Ak Parti ve Erdoğan’ın kendilerine göre hata, bizlere göre “yüce adaletin tecellisi” diyebileceğimiz
hatırlatmaları:
AK PARTİ’NİN GÜNEŞİ GÖREN BUZ GİBİ ERİME NEDENLERİ
Seçmen tehdit edilmemeliydi. Metal yorgunluğunu “eşrefi mahluk olan” insana yakıştıranlar, bu
sıfatın kendisine de yakıştırılacağını bilmeliydi. Her seçim ortamında rakiplerini ötekileştirme ve
teröristlerle iş tutuyor iftirasıyla yenmeye çalışmakta, bu da seçmende karşılık bulmaktaydı. Oysa ki
insanlar bu işin gerçeğinin hiç de böyle olmadığının farkına bu seçimlerde varmıştır. Seçmenin de bir
öfke eşiğinin olduğunu iktidar fark etmeliydi. Her seçim döneminde verdiği vaatlerin boş olduğundan
seçmen öfke krizine girmiş ve yeni sözler için iktidara uygun zemin bile vermemişti. Bu tepki, kendi tabanında bile güçlü bir şekilde gösterilmişti.
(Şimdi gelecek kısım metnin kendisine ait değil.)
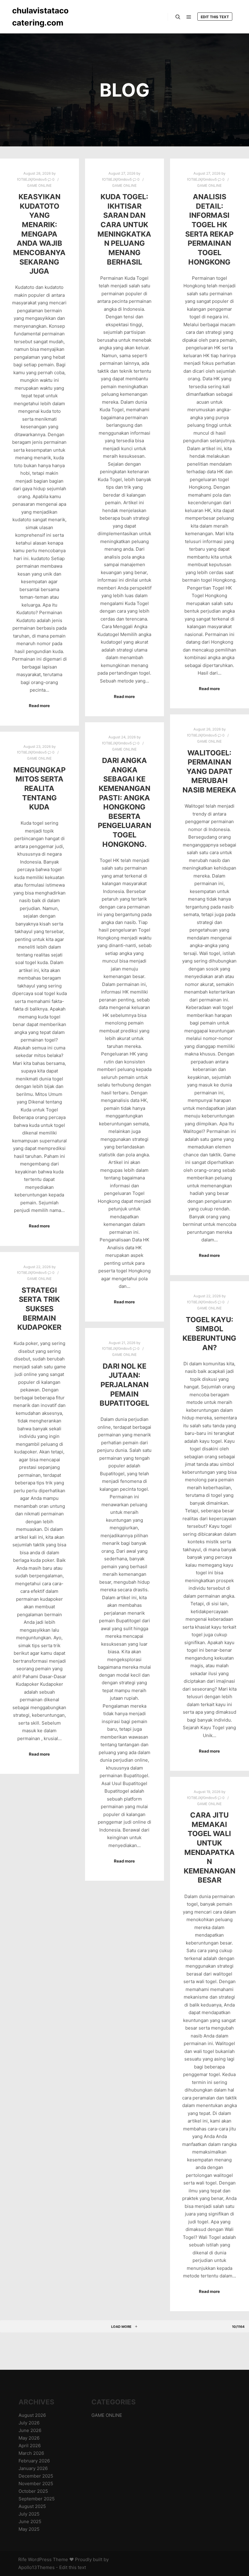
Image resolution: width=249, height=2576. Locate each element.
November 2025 (36, 2483)
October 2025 (33, 2491)
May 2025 (29, 2529)
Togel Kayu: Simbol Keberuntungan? (209, 1333)
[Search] (177, 17)
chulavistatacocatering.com (40, 16)
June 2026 (30, 2430)
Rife (22, 2559)
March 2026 (31, 2453)
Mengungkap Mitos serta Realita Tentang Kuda (39, 788)
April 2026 (30, 2445)
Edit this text (215, 17)
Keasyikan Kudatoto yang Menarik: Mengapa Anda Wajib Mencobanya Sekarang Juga (39, 233)
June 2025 (30, 2521)
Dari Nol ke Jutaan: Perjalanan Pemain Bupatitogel (124, 1385)
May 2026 (29, 2438)
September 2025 (37, 2499)
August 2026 (32, 2415)
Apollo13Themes (36, 2567)
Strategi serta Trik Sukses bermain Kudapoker (39, 1309)
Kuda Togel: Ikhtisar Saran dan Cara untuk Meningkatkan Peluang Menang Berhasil (124, 229)
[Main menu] (188, 17)
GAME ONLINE (39, 185)
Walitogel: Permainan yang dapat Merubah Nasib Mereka (209, 771)
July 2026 (29, 2423)
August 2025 (32, 2506)
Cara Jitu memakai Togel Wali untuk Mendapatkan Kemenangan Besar (209, 1847)
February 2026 (34, 2461)
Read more (39, 705)
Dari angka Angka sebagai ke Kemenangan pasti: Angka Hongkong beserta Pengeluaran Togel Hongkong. (124, 802)
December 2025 (36, 2476)
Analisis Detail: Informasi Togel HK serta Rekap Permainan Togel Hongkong (209, 229)
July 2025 (29, 2514)
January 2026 (33, 2468)
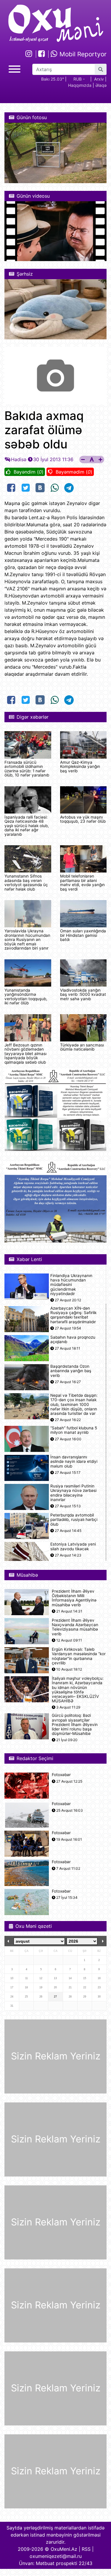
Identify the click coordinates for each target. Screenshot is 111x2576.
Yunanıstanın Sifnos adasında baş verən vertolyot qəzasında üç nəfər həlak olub (26, 882)
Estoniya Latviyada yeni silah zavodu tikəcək (73, 1546)
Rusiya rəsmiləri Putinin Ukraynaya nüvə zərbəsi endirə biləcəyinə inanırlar (73, 1493)
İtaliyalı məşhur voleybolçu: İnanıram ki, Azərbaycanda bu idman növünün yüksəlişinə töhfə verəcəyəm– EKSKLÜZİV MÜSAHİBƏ (78, 1689)
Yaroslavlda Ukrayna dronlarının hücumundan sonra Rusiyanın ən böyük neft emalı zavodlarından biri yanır (27, 939)
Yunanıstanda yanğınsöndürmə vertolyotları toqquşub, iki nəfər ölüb (25, 996)
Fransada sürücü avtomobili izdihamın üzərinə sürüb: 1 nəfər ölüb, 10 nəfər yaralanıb (26, 768)
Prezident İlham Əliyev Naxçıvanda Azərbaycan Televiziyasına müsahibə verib (75, 1627)
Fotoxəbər (61, 1775)
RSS (86, 2549)
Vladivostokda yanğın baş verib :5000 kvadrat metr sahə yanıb (83, 994)
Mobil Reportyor (82, 54)
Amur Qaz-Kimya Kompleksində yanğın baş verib (80, 766)
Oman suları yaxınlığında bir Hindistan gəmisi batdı (83, 935)
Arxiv (99, 79)
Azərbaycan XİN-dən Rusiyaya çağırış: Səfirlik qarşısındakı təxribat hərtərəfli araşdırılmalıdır (73, 1315)
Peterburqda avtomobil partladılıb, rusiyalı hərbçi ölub (73, 1519)
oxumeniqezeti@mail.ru (56, 2556)
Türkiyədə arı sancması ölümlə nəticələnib (82, 1047)
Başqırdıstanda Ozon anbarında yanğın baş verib (70, 1371)
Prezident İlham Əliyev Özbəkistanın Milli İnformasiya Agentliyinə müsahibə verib (74, 1598)
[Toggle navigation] (14, 68)
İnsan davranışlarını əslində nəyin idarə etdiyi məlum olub (73, 1461)
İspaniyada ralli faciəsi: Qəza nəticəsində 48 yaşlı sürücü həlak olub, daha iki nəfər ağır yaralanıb (26, 826)
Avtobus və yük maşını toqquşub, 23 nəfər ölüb (83, 819)
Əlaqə (101, 85)
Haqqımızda (79, 85)
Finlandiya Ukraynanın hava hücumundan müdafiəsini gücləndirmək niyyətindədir (71, 1284)
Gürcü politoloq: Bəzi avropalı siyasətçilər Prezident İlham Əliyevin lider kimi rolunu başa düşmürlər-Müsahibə (75, 1724)
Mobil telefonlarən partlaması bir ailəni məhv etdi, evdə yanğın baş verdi (82, 882)
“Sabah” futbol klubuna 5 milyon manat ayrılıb (73, 1430)
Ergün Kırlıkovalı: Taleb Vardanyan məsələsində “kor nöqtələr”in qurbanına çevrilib (79, 1656)
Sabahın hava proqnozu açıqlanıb (72, 1339)
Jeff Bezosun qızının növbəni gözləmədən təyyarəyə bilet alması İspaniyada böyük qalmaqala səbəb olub (25, 1054)
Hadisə (18, 459)
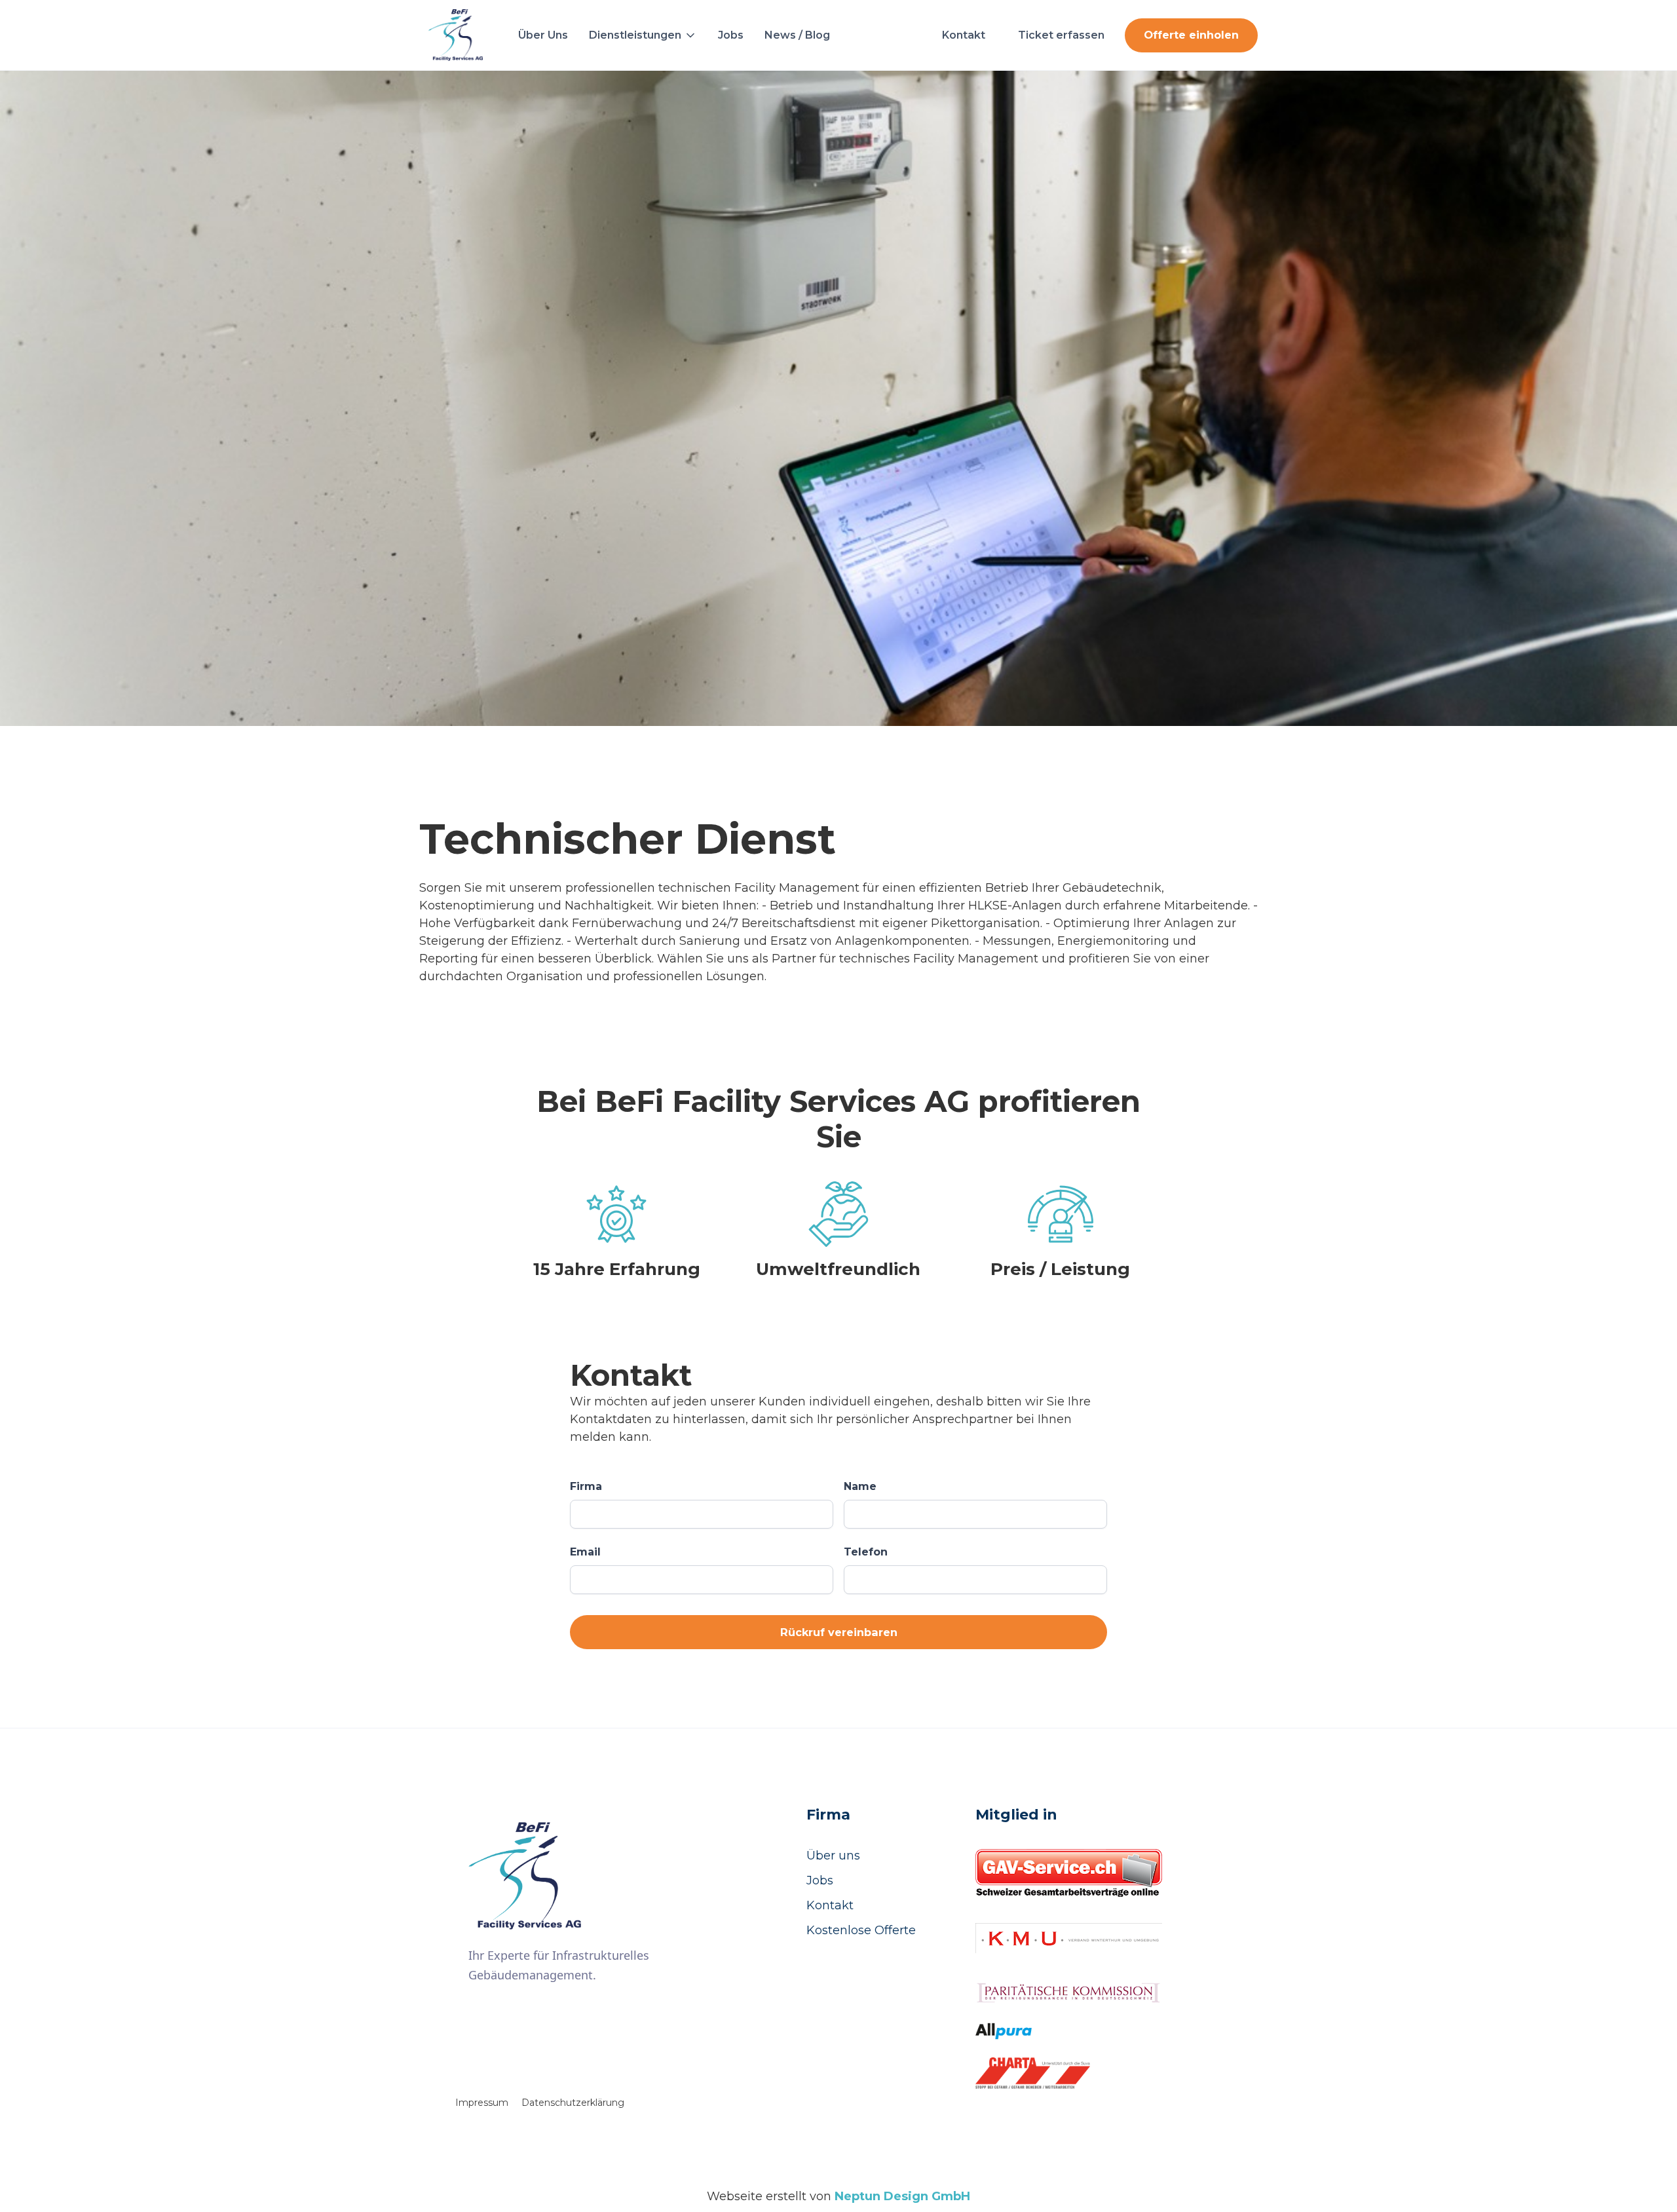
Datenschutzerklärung (572, 2102)
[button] (642, 35)
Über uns (833, 1855)
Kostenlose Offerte (861, 1930)
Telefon (866, 1552)
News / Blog (797, 35)
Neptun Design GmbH (902, 2196)
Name (860, 1486)
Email (585, 1552)
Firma (586, 1486)
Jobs (731, 35)
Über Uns (543, 35)
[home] (455, 35)
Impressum (481, 2102)
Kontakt (830, 1905)
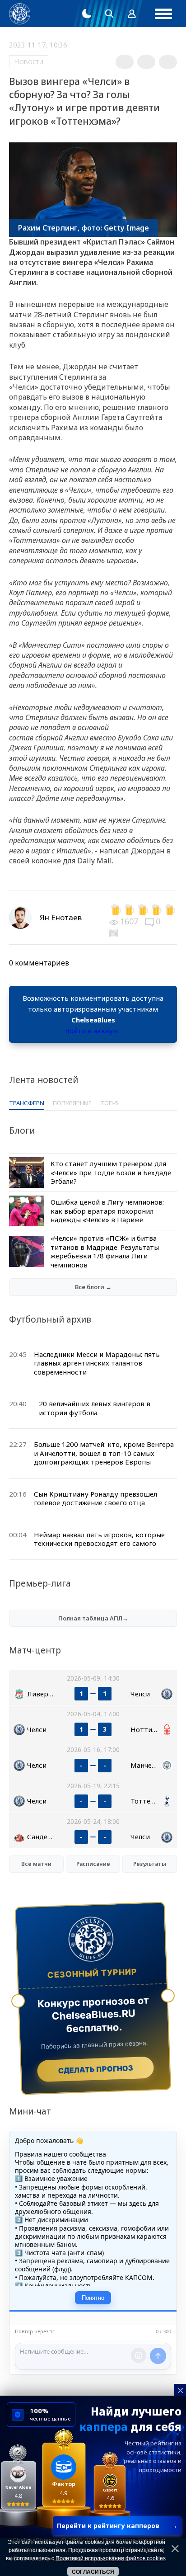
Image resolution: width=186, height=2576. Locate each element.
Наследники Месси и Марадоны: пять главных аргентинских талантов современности (97, 1363)
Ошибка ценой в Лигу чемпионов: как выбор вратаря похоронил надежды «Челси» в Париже (107, 1210)
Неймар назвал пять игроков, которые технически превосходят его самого (99, 1539)
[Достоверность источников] (114, 932)
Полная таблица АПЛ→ (93, 1618)
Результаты (149, 1864)
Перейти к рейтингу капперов (117, 2525)
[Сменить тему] (87, 13)
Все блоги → (93, 1287)
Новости (28, 61)
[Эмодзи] (138, 2355)
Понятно (93, 2297)
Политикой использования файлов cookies (111, 2558)
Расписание (93, 1864)
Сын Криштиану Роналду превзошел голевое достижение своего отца (95, 1498)
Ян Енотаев (61, 917)
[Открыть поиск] (109, 13)
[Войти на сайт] (132, 13)
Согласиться (93, 2572)
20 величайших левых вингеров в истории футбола (94, 1408)
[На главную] (19, 13)
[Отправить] (158, 2356)
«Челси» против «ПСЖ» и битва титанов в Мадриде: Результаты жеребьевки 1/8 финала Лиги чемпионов (105, 1251)
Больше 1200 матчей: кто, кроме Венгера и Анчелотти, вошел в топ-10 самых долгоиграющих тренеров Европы (104, 1453)
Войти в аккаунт (93, 1030)
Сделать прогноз (95, 2069)
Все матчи (36, 1864)
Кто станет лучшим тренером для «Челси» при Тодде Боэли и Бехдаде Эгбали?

Emeklilerin haklarının yıllarca gasp edilmiş olması ve
hala da sabır istenerek zaman kazanma manevraları da işe yaramamıştı. Bakanların seçim yarışında
sahada çalışması, devlet imkanlarının hovardaca parti lehinde kullanılmış olması. “Hizmetkarınız
olmaya geldik” söylem bıkkınlığı, rakiplerin kişilikleriyle dalga geçilmesi, “çeketimi koysam seçtiririm”
safsatası, kimsenin bizi kıskanmadığı, Almanya’nın raflarının boş olmadığı, pandemide dış dünyanın
battığı yalanı, enflasyonla mücadelenin, faizle mücadelenin uzmanlık alanları olduğu söylem
saptırmalarının, togg, gaz çıkarma, petrol bulma, uzaya adam gönderme gibi popilist söylemler, her
ay açıklanan resmi verilerin hiçbir inandırıcılığının kalmadığının,
Şamil Tayyar’ın “keyfiyet, kibir, kayırmacılık gibi bünyemize giren virüs, hayat pahalılığı, fakirleşme
gibi ekonomide savrulma açık işaretlerdi” özeleştirisi, Mahfi Eğilmez’in “yüksek enflasyon, hayat
pahalılığı, gelir dağılımının iyice bozulması, kendilerine tanınmayan bazı hakların çok sayıda
sığınmacıya tanınması, başkanlık sisteminin tek adam rejimi haline gelmesiyle tek kişinin yanlış
kararlarının düzeltilme imkanının kaybolması, giderek artan yolsuzluklar, kamuda israf, Atatürk
karşıtlarına gösterilen hoşgörü, hukukun giderek askıya alınması, laikliğin tehdit edilmesi seçmenleri
iktidar partisinden soğutup, uzaklaştırmasına vesile oldu. Yine, CHP’nin çok iyi çalışması ve doğru
adaylar çıkarması Ak Parti’nin seçimleri kaybetmesine vesile olan önemli nedenlerdendi.
KERAMETİ KENDİNDE ARAYANLAR (fıkra)
Adam çok sevdiği bir kadına şiirler yazıyordu. Sonra kadın ansızın onu terk etti. Adam kadının
ardından şiirler yazmaya devam etti. Daha çok yazdı. Ve günün birinde çok ünlü bir şair oldu. Yıllar
sonra kadının yaşadığı kente gitti ve büyük bir şiir dinletisi sundu. Dinleti bittiğinde kadın kolunda
kocası ile çıkışa geldi ve adama ''merhaba'' dedi. Adam ona sıradan bir insana bakar gibi baktı.
Kadın,''beni tanıdın mı? '' dedi. Adam, ''hayır tanıyamadım'' dedi. ''Nasıl tanımazsın! Uğruna şiirler
yazdığın kadınım ben, seni şair yapan kadın''dedi kadın. Adam kadına baktı ve şöyle dedi: ''Keramet
sende olsaydı, kolundaki adam da şair olurdu.”